Kilkenny native, John Rafter can look back with satisfaction at his achievement of running the international Ravens Rock Rally over the past three years in his home city, writes Trevor McGrath.

Kilkenny native, John Rafter can look back with satisfaction at his achievement of running the international Ravens Rock Rally over the past three years in his home city, writes Trevor McGrath.

On Sunday evening, June 24 in Kilkenny City James Stafford spayed the champagne after winning the Ravens Rock Rally, but an even happier man stood beside the Darrian driver. John Rafter has been at the helm as ‘Clerk of the Course’ of the Carrick on Suir Motor Club’s premier event for the past three years. Now his term in the hot seat was over.

Even now, around three months later you can see the relief on John’s face as he relives not just the 2012 rally but the story of running the event over the last three years.
“I was very happy as the pressure was off, my tenure as Clerk of the Course was over,” he said of that last evening in June. “Primarily I was extremely proud of the whole team and the job that had being achieved in the three years.2
John hails from the Threecastles/Bonnettstown area, where most of the stages were based. His day to day work with the County Council is based around the same area, but he also has his own business selling and installing phone kits, tracking systems and parking sensors, JR Auto Solutions.

Farming background
“I come from a farming background and always had an interest in machinery,” he said of his entry in rallying. “My first experience of Motorsport was the Circuit of Ireland as it passed our house in the 80s. Names like Billy Coleman, Jimmy McRae and Russell Brookes. By the way I was very young then.
“I first started navigating in 1996 at the Carlow Stages Rally with my good pal, Derek Brennan in a Mk1 Escort. I eventually bought a Mk11 in 2001 and after doing a few single stage events I sold it in 2005 after doing the Killarney Historics.

“I currently navigate for Shay Power in Mk11 in which we are the Triton Showers South East Stages Champions. Earlier this year I purchased a Gp N VW Polo with my son Kieran. It’s great to get back behind the wheel and to have Kieran in the navigating seat is extra special.

“The layout of stages had everything to do with being a competitor. As a competitor navigating with Shay or running my own car budget is always our top priority. As COC for the Rock I kept this always in mind, rallying has to be enjoyed, the less road miles you have on the rally route between stages cuts down on recce time and bills like fuel and tyres.

“It also makes the route more compact and easier to run on rally day.”

When did he first get the urge to go for the position of Clerk of the Course (COC)? He always been ambitious and after marshalling on some local events wanted to try his hand as an event official. The first step was as a stage commander (one of the most demanding jobs on a rally).

“I always have a huge amount of respect for the people who do this job,” he insisted. “My opportunity came in 2003 when the ‘Rock’ was being run out of Kilkenny and I took charge of the Tullaroan stage. I really enjoyed it and when you have a good group around you it is very rewarding.

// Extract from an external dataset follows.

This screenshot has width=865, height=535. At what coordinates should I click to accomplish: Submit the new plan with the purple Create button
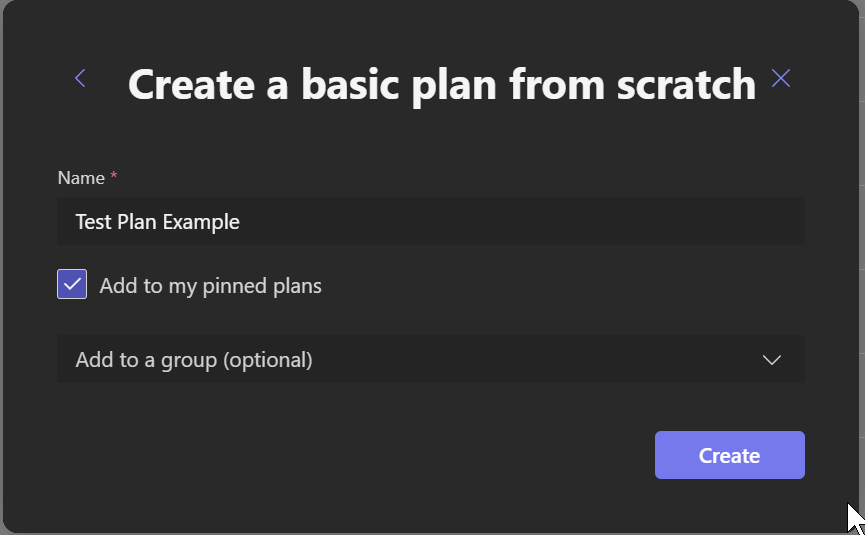point(729,455)
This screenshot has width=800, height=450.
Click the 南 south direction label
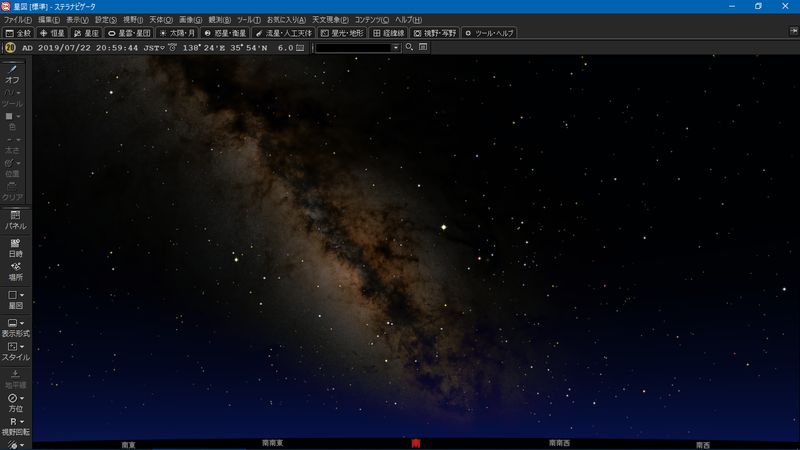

“I followed by taking charge of the famous Molls Gap stage in Killarney for the Historic Rally in 2007. After being a stage commander I was eager to move up the ladder as an official. I made up my mind to push for the job as of the Rock COC within the Carrick Motor Club, with the objective of basing the event in the Marble City when the opportunity came.”

Backing of club
He got the backing of the club to take over the job for three years, beginning with the 2010 event.
“I had only one goal in 2010 and that was to successfully have the rally take place,” he ssaid when he looked back. “That may seem odd but as we all know that was the start of the downturn in the economy. Motorsport sport suffered in general but rallying is at the hard face and entries were falling and events were being cancelled.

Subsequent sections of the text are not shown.